The National Bank of Hungary (NBH), which ended its cycle of rate hikes last month by raising the base rate to 13%, said it would deploy a range of tools to tighten liquidity conditions from this month, including the new deposit instrument.

“With today’s tender, the BNH begins a marked tightening of liquidity and thus continues monetary tightening,” the bank said in a statement, adding that it would hold a similar tender. next Wednesday.

The bank said its tightening campaign could deplete liquidity faster than expected.

The forint, which has been Central Europe’s worst-performing currency this year, slipping more than 12% against the euro, firmed to 421 from around 423 after the tender. moving away from record lows of 426 reached on Monday. It has come under pressure from a rising dollar and vulnerabilities in the Hungarian economy, such as the widening current account deficit.

The central bank also raised the reserve requirement rate for commercial banks and will hold another discount bond auction on Thursday to drain liquidity.

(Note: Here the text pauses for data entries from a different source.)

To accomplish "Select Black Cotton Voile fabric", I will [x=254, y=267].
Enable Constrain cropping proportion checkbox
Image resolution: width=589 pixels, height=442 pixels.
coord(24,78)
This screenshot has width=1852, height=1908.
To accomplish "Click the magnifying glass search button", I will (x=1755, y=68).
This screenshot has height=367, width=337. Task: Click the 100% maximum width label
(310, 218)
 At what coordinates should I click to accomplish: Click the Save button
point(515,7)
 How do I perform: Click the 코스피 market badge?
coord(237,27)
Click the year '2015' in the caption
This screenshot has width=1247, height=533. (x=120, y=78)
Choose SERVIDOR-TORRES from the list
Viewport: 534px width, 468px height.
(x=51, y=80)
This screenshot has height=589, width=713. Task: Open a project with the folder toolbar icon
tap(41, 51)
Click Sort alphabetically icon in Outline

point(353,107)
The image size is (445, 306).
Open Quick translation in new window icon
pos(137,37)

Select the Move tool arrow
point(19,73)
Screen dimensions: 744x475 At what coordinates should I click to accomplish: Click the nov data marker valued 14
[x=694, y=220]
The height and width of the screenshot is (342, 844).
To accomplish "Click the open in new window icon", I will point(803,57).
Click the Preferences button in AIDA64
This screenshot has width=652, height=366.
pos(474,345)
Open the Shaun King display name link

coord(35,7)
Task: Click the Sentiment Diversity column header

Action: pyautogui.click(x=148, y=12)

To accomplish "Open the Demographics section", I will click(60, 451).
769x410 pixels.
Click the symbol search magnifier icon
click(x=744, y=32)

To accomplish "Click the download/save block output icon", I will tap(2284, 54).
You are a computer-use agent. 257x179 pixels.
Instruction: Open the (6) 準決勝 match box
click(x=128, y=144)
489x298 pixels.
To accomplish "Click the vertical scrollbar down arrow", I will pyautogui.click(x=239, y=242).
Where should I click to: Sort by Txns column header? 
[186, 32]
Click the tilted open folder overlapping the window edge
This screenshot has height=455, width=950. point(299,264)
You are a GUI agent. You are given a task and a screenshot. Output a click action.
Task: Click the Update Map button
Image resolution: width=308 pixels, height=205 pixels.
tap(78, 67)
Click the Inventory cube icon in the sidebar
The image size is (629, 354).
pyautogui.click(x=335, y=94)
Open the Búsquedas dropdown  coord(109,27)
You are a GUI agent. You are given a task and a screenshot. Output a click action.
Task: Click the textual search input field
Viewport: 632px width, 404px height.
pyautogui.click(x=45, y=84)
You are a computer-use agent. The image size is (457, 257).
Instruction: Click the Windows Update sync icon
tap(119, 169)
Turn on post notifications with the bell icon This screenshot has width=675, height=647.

Some analysts said the sudden halt in rate hikes last month was premature, with inflation in double digits and rising, and given Hungary’s widening current account deficit due to soaring energy import costs.

Bank of America analysts said this made the forint more vulnerable in the current fragile global environment.

“But in the coming weeks, the central bank is committed to compressing liquidity to drive up short-term rates. This, combined with government efforts to secure an agreement with the EU (on funding) before the end of the year, could bring some long-term closer to HUF,” they added in a note on Monday.

“For a sustained recovery, we need to see an improvement in the balance of payments. If liquidity measures fail to support the HUF, rate hikes will be back.”

On Monday, Hungary also announced that it had reached an agreement to defer payments to Russia’s Gazprom for winter gas supplies, a move which analysts said could ease its external financing needs to short term.